Endocrine Abstracts

JOINT1745

Introduction: Congenital hypogonadotropic hypogonadism (CHH) impairs gonadotropic axis activation during mini-puberty, puberty, and adulthood. Severely affected males may present as neonates with micropenis and/or undescended testes, while milder cases exhibit delayed or absent puberty and infertility. Mimicking gonadotropin action using central hormone agents is standard for puberty and fertility treatments. However, no consensus exists on replacement therapy for mini-puberty, with strategies ranging from testosterone application to central agents like GnRH or gonadotropins via subcutaneous injections or pumps. Central agents are thought to not only improve penile size and testicular descent, but potentially also fertility outcomes, though supporting long-term data are lacking. Variability in regimens and drug access further complicates decision-making.

Aim: This survey aimed to identify global barriers in diagnosing and managing CHH during mini-puberty, providing insights for future guidelines.

Methods: An online survey using the Jotform platform was distributed via pediatric society networks, conferences, and email snowballing between June 2024 and January 2025.

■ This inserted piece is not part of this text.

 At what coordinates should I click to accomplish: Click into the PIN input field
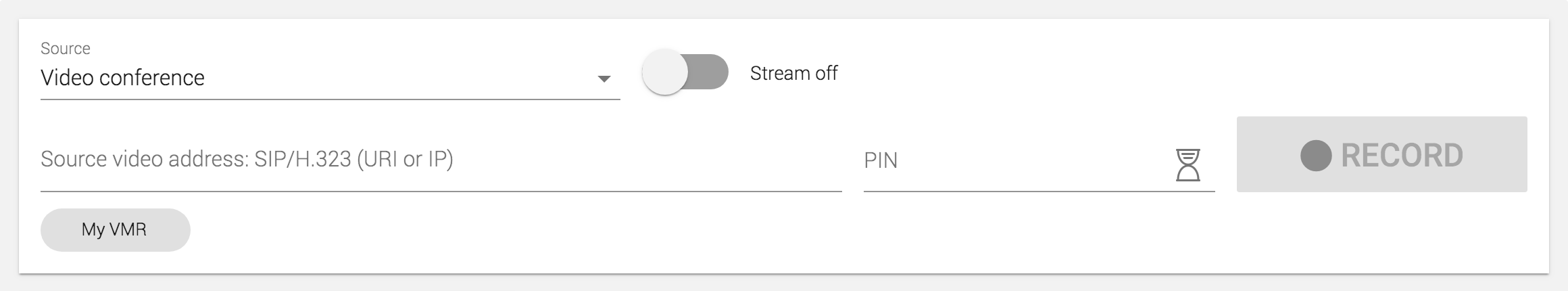point(1014,161)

Results: A total of 153 responses from 32 countries were analyzed, with Europe (85), South America (32), and North America (24) contributing most. Most respondents were paediatric endocrinologists (94%), also acting as primary patient managers (96.7%). Referrals occurred during mini-puberty for most cases (49.7% within the first 24 weeks), though 39.9% were referred later. Diagnostic testing during weeks 4–24 was considered optimal by 78%. Next-generation sequencing was performed by 60.1%, while 27.5% lacked access, predominantly in low- and middle-income countries. Hormone treatment was offered by 79.7%, with testosterone-only regimens used by 70.5%, central agents by 9%, and both by 20.5%. Limiting factors creating barriers toward hormone prescriptions included insufficient data (64.5%) and paucity of knowledge (25.8%). Two-thirds treated 0-2 patients with either testosterone or central hormone agents in the last 12 months (n = 339 receiving testosterone, n = 111 receiving central agents). Among testosterone prescribers, intramuscular administration (64.9%) over 3 months (68%) was most common, while the most common central hormone regimen was a hCG + recombinant human FSH combination (35.1%), followed by a hCG-only regimen (24,3%) given via subcutaneous injections (69.4%) for 3 or 6 months (47,2% and 33,3%, respectively). Central agents had lower treatment adherence and were more likely discontinued (16.6%) compared to testosterone (8%).

Conclusion: Despite evidence supporting central hormone agents for fertility outcomes, testosterone remains the more commonly used treatment globally. The findings underscore the need for consensus guidelines and long-term studies, particularly on fertility outcomes.